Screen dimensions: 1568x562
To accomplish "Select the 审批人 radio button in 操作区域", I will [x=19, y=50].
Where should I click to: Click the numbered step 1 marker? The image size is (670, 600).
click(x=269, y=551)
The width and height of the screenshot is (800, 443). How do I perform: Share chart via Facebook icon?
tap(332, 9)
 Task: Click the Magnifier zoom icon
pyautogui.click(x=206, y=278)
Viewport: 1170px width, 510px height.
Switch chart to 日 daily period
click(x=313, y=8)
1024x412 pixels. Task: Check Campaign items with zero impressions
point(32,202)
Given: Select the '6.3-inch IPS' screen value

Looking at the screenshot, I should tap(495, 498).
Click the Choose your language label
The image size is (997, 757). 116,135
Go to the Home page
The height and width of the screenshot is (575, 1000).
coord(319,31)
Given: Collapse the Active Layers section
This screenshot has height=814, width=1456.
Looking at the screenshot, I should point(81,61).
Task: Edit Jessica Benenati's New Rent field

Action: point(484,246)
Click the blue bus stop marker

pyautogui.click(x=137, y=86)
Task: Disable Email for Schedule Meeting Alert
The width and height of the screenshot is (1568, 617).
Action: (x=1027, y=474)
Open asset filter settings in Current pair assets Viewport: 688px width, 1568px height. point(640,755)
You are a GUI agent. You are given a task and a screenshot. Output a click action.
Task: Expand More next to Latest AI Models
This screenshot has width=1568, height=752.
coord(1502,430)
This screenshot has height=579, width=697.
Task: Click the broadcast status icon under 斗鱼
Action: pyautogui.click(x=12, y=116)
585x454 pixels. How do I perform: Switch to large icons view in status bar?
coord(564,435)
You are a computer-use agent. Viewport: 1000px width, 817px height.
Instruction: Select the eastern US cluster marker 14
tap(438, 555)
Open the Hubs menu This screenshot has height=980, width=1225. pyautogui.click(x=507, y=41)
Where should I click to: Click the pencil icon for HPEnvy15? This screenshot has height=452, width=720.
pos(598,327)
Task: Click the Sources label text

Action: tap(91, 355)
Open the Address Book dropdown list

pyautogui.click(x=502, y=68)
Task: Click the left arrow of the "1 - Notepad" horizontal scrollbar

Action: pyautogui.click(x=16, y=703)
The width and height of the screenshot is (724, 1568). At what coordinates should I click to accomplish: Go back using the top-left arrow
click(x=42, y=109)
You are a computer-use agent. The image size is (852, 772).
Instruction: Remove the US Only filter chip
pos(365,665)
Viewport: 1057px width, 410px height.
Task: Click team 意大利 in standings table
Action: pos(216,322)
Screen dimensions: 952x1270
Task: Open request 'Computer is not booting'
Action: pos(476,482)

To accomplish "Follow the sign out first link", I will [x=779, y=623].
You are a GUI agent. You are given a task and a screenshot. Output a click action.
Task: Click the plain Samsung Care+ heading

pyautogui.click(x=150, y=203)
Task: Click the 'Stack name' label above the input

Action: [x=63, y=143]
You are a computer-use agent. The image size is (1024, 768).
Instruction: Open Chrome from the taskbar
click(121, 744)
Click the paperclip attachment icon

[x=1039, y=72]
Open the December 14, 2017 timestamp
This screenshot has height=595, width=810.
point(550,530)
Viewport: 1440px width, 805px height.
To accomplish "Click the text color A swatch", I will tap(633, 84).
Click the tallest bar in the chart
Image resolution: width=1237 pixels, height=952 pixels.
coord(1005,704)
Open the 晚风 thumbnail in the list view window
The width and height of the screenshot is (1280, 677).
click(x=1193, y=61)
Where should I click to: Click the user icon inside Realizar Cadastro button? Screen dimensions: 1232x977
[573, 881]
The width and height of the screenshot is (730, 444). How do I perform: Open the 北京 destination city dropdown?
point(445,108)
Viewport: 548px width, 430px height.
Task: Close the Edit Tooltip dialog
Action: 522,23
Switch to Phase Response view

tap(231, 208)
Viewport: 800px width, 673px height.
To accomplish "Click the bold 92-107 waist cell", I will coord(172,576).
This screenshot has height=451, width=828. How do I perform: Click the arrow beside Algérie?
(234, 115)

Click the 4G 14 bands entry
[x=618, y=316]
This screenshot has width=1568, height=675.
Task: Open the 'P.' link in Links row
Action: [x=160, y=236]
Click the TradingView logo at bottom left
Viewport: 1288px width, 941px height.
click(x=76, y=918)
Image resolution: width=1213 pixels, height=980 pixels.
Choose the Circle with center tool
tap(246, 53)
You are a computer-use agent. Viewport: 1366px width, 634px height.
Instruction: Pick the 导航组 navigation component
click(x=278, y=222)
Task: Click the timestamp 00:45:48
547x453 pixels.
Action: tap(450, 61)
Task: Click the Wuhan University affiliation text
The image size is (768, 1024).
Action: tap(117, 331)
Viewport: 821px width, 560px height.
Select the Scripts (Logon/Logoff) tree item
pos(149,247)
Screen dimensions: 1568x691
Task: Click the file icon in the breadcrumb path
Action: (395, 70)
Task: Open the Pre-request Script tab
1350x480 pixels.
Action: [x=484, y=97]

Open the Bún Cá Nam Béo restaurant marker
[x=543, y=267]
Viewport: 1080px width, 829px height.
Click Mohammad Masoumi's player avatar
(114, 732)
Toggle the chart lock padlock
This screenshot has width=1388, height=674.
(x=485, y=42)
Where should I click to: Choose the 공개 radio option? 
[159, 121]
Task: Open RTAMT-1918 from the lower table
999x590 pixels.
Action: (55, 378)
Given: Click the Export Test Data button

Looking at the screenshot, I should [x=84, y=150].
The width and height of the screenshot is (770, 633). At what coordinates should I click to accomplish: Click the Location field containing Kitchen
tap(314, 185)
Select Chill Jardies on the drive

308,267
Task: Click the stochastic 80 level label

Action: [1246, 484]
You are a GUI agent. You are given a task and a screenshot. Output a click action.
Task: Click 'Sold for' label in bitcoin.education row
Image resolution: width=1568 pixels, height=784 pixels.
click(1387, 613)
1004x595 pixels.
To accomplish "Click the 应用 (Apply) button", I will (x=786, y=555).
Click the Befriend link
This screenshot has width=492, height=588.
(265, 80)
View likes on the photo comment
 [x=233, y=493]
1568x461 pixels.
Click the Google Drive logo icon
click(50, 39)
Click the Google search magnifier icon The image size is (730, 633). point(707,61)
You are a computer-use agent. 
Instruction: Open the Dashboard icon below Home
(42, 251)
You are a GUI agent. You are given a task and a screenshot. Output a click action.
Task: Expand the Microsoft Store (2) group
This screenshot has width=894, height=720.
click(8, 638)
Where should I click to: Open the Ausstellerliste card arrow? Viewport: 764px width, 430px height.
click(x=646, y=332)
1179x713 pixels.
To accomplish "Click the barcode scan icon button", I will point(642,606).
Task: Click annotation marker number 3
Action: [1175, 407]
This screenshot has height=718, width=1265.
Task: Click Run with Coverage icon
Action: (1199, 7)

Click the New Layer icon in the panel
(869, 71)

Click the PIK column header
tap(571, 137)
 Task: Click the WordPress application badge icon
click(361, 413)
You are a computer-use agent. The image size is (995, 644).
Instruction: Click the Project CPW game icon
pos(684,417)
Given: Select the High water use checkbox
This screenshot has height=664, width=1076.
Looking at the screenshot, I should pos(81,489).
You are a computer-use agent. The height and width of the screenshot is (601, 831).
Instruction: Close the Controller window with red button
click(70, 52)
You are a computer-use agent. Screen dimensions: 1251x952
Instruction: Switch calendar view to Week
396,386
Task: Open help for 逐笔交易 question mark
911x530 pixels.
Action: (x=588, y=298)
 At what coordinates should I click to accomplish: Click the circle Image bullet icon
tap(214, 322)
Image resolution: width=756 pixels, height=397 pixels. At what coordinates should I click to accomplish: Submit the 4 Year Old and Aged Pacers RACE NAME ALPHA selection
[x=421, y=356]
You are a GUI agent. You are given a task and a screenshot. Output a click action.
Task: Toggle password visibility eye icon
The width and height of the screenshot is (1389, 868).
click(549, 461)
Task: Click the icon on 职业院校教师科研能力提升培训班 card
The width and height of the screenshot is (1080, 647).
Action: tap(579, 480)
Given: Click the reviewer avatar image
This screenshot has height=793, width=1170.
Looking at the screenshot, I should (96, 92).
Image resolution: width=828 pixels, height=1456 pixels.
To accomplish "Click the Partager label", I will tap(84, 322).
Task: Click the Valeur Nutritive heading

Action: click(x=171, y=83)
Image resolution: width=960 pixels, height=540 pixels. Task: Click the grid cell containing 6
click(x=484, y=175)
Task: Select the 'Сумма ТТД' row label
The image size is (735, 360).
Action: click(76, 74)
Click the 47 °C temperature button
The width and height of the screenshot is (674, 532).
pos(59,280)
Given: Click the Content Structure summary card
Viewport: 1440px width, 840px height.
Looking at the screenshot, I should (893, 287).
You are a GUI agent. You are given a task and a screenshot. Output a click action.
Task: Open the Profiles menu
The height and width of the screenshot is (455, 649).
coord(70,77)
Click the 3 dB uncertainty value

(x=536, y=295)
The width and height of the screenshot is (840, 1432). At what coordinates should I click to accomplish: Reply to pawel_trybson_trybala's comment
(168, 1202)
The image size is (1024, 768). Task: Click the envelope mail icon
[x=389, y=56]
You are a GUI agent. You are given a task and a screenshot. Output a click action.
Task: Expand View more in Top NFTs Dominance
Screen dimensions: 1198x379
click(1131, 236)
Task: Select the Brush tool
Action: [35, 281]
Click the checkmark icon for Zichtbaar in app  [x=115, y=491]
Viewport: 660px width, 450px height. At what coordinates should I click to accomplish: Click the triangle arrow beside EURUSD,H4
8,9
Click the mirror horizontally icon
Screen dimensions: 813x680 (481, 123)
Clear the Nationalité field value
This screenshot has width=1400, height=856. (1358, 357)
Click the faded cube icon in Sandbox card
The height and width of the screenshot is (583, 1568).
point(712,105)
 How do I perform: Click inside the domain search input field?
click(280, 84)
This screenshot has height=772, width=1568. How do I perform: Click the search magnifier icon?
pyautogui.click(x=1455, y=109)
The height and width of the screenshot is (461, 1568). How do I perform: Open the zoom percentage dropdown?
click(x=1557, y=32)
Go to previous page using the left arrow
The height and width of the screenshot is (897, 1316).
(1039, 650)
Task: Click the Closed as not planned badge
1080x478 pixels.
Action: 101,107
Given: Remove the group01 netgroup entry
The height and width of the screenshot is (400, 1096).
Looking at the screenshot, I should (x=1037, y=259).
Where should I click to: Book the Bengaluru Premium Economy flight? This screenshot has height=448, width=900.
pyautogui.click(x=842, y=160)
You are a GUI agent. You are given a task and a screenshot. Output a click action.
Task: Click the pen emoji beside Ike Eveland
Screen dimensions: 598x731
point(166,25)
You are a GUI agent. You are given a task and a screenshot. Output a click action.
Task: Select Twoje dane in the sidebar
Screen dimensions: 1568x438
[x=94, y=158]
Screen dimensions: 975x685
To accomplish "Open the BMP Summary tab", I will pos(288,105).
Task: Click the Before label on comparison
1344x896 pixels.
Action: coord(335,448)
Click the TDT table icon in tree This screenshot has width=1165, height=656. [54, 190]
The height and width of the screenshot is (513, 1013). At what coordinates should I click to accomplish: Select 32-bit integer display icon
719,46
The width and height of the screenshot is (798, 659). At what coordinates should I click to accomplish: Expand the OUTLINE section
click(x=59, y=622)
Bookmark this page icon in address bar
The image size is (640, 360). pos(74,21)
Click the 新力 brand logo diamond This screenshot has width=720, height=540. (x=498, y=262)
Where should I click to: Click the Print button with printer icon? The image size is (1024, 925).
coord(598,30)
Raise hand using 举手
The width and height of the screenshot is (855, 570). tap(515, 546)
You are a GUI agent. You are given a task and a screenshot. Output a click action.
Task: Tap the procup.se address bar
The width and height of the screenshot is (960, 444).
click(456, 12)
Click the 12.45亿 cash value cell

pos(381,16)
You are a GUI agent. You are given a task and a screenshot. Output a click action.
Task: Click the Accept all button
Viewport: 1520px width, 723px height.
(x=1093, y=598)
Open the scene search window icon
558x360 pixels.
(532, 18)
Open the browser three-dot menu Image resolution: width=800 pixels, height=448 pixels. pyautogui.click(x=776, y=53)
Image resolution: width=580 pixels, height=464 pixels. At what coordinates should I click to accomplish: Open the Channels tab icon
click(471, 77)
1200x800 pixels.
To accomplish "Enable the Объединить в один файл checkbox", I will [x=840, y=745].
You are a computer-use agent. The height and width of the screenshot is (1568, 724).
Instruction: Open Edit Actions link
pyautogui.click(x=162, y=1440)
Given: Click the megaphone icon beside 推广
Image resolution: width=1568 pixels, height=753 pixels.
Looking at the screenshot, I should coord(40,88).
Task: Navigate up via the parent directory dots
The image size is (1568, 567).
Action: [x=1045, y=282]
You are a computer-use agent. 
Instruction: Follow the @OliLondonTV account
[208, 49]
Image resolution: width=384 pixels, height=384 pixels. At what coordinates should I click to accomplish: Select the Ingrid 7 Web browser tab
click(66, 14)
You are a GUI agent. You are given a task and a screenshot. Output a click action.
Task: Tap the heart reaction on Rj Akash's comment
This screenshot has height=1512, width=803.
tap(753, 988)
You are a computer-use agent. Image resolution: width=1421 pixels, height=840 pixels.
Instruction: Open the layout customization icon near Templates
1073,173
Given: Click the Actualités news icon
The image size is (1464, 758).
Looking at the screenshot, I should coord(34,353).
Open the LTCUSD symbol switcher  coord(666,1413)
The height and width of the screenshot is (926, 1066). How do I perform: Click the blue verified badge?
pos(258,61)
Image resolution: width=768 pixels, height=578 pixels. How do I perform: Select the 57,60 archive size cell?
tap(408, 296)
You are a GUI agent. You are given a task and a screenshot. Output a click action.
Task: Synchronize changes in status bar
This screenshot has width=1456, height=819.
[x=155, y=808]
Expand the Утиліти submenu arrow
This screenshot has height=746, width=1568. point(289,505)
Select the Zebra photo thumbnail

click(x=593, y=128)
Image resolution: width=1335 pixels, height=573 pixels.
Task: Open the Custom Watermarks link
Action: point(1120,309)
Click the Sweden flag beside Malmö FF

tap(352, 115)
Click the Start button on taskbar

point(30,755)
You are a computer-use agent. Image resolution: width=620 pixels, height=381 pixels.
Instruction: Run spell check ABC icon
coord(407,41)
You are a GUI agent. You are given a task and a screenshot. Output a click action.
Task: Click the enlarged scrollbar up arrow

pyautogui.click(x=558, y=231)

☆ ☆ ☆

== TASK TO COMPLETE ==
Wherever a line of the entries holds the string "checkbox", copy that line.

== ANSWER BELOW ==
Given: Select the High water use checkbox
To accomplish "Enable the Объединить в один файл checkbox", I will [x=840, y=745].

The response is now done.